> **What is being asked**
Rescale the click coordinates in the answers of the records by multiplying each by 2.35 and rounding to the nearest whole number, with halves rounded up. Rewrite every line, starting with the line containing "Task: Click the remove link under Configured" and going on through the line containing "Action: (x=631, y=606)", both included, and leave all other numbers and text unchanged.
- - - - -
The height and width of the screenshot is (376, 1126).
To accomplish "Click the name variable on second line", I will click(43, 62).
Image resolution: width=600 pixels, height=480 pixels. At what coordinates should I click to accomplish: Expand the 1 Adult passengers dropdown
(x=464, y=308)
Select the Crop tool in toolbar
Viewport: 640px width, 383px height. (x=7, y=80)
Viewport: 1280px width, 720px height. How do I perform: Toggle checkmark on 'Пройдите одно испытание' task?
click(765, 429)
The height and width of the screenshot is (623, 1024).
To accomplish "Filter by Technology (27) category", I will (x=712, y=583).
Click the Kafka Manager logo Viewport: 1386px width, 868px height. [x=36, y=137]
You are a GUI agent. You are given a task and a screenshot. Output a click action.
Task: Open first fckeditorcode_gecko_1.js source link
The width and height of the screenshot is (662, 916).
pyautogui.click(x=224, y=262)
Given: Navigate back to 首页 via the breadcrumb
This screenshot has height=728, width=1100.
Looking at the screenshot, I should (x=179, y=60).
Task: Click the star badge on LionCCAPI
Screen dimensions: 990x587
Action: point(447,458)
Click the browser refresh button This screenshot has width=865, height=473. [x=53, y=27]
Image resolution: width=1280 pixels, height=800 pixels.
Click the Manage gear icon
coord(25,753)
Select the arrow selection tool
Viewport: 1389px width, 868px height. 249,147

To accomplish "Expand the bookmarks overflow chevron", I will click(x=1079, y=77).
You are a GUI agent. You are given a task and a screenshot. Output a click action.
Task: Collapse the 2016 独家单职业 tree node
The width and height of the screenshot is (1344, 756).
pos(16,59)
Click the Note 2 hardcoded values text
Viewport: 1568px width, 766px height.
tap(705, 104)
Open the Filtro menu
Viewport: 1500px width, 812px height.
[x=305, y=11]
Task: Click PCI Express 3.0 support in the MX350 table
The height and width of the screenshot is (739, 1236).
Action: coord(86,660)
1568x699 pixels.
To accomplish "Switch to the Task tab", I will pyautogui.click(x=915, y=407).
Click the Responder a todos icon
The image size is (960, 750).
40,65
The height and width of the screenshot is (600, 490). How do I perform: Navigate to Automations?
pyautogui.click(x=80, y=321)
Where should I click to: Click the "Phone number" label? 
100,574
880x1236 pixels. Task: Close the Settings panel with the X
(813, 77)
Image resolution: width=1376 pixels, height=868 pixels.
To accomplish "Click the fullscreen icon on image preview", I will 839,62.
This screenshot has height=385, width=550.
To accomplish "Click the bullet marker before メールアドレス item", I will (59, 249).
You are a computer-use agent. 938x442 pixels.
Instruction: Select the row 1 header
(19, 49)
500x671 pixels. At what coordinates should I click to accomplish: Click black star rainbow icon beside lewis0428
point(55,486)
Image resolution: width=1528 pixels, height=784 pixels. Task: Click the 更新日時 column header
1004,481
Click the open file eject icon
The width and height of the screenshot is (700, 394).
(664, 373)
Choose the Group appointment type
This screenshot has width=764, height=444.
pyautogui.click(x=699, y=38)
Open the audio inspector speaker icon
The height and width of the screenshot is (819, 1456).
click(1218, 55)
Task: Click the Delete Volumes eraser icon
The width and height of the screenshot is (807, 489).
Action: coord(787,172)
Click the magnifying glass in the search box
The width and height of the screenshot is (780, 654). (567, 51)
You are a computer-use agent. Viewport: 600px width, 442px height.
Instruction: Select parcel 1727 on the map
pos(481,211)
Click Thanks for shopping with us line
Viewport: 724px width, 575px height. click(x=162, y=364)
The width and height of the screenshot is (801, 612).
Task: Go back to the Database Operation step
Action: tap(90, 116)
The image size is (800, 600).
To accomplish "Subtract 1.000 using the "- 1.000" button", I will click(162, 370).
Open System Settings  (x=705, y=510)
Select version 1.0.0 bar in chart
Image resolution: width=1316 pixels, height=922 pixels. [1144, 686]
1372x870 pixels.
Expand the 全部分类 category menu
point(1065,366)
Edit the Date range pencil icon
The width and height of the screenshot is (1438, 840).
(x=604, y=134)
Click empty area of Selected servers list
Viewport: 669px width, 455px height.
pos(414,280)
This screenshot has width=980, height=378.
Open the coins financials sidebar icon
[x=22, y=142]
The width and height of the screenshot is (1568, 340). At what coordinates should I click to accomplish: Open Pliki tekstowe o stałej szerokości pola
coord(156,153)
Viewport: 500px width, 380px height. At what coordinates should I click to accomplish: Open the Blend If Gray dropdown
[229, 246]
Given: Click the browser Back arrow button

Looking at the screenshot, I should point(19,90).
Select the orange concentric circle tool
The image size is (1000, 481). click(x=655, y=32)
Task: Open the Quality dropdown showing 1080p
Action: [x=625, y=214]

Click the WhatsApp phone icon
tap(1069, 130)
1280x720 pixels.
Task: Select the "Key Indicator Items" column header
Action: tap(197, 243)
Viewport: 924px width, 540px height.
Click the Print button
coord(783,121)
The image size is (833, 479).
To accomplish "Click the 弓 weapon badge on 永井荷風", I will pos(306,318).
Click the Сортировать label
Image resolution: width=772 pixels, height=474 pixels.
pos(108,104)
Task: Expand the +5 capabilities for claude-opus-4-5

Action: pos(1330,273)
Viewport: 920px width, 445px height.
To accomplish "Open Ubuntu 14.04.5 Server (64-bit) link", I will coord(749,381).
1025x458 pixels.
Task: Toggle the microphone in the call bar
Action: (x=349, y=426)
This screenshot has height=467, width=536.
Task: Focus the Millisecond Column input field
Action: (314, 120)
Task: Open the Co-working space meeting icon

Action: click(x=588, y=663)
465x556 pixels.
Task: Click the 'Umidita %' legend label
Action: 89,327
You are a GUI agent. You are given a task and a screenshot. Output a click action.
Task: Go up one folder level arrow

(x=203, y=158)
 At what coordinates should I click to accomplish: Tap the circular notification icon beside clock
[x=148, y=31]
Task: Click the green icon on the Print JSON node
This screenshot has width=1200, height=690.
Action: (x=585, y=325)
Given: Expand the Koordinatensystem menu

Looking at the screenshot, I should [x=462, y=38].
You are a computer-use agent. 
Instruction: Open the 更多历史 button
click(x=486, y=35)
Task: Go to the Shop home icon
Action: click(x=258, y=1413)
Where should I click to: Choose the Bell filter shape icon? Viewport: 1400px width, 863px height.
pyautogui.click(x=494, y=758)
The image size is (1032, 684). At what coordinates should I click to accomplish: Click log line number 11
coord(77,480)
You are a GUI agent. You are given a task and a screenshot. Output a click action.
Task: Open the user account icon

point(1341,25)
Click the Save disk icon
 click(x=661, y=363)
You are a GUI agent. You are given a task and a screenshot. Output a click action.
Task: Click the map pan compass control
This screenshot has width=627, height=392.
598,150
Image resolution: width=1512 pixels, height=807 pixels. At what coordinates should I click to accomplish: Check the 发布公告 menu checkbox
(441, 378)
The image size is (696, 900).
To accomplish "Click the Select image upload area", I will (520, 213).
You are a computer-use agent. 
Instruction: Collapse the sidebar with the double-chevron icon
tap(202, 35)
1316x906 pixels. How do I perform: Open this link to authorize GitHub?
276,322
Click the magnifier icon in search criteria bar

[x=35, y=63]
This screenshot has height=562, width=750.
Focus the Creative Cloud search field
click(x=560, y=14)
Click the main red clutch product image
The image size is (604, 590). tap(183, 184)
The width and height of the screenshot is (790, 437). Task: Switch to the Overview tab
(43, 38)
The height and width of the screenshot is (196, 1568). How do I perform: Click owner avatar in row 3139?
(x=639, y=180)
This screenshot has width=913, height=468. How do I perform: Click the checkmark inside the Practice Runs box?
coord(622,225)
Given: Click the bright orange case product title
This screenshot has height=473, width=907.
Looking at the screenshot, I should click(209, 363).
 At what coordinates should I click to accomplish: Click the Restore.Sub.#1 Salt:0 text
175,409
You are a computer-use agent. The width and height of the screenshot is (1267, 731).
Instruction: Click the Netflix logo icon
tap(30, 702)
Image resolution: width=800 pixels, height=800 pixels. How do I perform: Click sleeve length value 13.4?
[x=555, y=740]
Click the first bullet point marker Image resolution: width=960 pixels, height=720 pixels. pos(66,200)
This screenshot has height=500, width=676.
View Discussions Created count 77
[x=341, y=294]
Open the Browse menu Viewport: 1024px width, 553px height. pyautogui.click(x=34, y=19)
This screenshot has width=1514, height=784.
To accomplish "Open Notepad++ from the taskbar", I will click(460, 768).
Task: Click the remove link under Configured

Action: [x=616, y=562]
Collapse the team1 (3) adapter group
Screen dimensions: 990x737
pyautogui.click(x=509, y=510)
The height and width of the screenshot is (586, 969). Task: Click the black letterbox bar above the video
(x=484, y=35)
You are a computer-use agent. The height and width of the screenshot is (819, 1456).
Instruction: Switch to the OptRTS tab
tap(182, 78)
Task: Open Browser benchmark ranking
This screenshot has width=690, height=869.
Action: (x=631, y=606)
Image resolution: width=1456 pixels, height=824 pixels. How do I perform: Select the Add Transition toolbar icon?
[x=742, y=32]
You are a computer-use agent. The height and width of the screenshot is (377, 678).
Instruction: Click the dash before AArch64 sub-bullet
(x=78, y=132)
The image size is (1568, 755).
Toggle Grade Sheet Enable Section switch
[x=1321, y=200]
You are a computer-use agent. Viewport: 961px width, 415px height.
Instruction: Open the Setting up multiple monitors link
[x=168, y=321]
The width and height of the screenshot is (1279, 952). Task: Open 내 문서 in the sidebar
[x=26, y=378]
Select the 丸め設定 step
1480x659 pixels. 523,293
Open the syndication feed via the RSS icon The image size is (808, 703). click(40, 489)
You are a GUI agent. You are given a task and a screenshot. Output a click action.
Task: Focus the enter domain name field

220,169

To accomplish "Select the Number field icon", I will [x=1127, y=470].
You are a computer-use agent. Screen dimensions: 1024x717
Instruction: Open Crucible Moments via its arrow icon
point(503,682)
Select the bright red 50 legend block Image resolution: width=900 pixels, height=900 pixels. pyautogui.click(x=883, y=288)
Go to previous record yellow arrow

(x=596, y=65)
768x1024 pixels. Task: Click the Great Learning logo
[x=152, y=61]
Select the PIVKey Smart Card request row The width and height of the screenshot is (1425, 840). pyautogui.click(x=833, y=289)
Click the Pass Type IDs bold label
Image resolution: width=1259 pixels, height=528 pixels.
- - - - -
> **Reply**
Task: Click the remove link under Configured

Action: [x=1448, y=1321]
Collapse the team1 (3) adapter group
Screen dimensions: 990x737
pyautogui.click(x=1196, y=1199)
The height and width of the screenshot is (586, 969). Task: Click the black letterbox bar above the video
(x=1137, y=82)
You are a computer-use agent. The height and width of the screenshot is (819, 1456).
Instruction: Switch to the OptRTS tab
tap(428, 183)
Task: Open Browser benchmark ranking
This screenshot has width=690, height=869.
Action: (x=1483, y=1424)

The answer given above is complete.